3. Keep Non-Perishable Items on Hand - While it does tend to be healthier and more affordable to make meals from scratch, you can supplement a few meals and snacks with prepackaged items, like protein shakes and granola bars. You can even subscribe though sites like NatureBox and Amazon so you'll always have those items on hand. I also find that it's good to have a few non-perishable healthy snacks on hand for when fresh produce starts to run out or you run out of time to cook. Again, it's about balance and incorporating behaviors you can stick with, so instead of going all-out and convincing yourself you're going eat 100% homemade healthy food all the time, schedule in those little allowances. If you do that, you can plan for those time crunches to consist of healthier meals. For example, a can of soup or microwave meal may not be full of fresh ingredients or as much nutrition as a home-cooked meal, but it still has protein, some vitamins, and a lot fewer calories and fat than a fast food meal.
4. Make-Ahead Meals - You can save time and money by making meals ahead. I mentioned above about supplementing with frozen meals whenever you're pressed for time, but if you have meals prepped and portioned ahead of time, you can make your own ready-to-eat meals for the week for a fraction of the cost.

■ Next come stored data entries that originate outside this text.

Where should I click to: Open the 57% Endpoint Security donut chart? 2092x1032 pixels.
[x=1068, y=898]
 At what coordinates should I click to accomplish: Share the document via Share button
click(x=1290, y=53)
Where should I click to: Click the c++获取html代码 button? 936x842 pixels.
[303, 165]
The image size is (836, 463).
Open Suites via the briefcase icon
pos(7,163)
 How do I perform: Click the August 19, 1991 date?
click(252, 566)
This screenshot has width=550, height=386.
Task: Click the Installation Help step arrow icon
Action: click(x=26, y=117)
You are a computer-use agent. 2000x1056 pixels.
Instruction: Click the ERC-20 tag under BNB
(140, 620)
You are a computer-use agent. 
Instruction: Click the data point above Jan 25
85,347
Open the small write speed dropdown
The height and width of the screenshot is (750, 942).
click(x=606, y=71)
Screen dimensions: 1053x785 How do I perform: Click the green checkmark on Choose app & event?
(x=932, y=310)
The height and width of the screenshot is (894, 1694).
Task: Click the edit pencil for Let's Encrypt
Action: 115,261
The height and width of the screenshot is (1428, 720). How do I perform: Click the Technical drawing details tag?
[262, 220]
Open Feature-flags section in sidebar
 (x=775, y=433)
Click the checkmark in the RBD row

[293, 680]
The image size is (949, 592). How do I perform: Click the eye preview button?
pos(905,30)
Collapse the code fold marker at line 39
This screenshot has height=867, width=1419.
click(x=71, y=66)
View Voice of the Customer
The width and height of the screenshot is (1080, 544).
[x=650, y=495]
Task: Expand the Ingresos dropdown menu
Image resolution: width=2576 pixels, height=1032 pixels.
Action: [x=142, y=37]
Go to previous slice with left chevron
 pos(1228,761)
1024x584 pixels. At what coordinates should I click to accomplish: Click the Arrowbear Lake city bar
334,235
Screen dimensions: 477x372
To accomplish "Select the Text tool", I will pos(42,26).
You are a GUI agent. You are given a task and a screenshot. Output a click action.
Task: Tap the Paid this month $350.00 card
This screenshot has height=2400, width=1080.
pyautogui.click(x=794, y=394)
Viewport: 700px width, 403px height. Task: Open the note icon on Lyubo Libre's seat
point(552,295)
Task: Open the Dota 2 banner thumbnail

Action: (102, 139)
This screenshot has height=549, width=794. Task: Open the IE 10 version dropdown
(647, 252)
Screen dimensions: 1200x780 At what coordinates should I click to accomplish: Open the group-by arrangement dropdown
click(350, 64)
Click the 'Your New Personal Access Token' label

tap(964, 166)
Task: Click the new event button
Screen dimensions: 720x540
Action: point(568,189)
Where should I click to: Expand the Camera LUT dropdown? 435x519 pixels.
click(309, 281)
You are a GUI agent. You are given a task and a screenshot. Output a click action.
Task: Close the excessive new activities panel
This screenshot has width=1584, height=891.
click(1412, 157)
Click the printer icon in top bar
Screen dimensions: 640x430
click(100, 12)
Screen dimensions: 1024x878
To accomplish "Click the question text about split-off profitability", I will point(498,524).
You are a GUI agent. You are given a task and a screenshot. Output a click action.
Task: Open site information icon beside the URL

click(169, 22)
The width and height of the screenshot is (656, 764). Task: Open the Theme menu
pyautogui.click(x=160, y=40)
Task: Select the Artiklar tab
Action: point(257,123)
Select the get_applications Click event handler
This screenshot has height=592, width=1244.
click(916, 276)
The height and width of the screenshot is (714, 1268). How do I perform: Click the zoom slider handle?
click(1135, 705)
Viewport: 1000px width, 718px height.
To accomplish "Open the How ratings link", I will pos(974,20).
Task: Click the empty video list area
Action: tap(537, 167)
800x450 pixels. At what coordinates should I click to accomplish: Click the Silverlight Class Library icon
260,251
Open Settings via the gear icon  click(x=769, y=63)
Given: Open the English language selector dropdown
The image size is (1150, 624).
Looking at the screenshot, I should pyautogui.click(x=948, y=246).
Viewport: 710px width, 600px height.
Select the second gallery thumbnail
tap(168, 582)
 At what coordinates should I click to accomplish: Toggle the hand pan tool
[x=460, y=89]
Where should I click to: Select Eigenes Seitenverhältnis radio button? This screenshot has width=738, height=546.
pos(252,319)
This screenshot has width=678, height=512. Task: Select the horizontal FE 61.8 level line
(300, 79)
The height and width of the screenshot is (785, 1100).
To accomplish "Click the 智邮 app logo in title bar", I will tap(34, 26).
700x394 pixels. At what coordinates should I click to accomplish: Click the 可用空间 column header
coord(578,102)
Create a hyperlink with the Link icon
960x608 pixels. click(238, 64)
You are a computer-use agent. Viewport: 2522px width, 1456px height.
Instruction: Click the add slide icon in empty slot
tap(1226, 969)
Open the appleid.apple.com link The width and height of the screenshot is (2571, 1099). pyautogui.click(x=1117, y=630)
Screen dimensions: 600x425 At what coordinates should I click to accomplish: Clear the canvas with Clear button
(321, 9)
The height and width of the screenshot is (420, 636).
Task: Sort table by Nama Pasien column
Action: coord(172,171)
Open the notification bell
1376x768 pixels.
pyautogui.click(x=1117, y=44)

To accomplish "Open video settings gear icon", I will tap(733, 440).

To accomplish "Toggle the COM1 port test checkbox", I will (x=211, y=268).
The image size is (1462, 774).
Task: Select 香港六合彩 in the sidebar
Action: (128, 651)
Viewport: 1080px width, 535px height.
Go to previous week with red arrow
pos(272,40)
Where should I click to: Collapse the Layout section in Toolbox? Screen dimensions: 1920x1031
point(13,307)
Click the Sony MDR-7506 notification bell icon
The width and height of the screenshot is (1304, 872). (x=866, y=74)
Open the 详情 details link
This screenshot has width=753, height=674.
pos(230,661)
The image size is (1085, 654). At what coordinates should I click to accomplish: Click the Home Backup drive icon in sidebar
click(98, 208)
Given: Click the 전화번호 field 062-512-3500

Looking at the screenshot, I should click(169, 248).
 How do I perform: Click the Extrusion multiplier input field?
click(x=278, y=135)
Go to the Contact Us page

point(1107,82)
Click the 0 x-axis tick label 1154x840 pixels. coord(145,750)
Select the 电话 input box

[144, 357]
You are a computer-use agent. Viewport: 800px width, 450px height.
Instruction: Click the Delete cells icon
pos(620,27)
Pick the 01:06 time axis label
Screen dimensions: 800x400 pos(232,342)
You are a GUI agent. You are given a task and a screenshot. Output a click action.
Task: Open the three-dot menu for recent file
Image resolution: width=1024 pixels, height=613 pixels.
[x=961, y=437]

Try these reusable containers with lids to create your own portion-controlled meals. You can also make smoothies ahead of time with these cool lidded glasses. Browse Smoothie Recipes >>
Pictured: Williams Sonoma Working Glasses with Lids
5. Plan Your Meals and Snacks - If you have a guideline of what to eat, you're much more likely to make good decisions and less likely to eat out of boredom or cravings. Do this with breakfast and lunches too. A lot of people do this with just dinner. But if you can apply the same principal to breakfast and lunch, you will be much more likely to make good choices. We tend to make bad choices when we're pressed for time or hungry. But if you get in the habit of eating oatmeal every morning for example, before long you'll be much more likely to go for the oatmeal simply out of habit rather than caving in to sweets. A meal planner with grocery list can also help you stay on task at the grocery store. Pictured: Anthropologie Grocery and Meal Planner
6. Embrace the Crock Pot - Well, don't literally embrace it, because it's hot. But you can save a lot of time by tossing in some meat in the morning and steaming veggies or pairing the meat with a salad when it's time to eat. It's also a great way to make homemade soup or chili. You don't have to go through the canning process to have homemade soup on hand. Simply use any jar and store it in the fridge or freezer. Try one of these healthy slow cooker soup recipes, for instance, and make extra - enough to store a few jars in the fridge for your lunches and enough to freeze for another healthy dinner.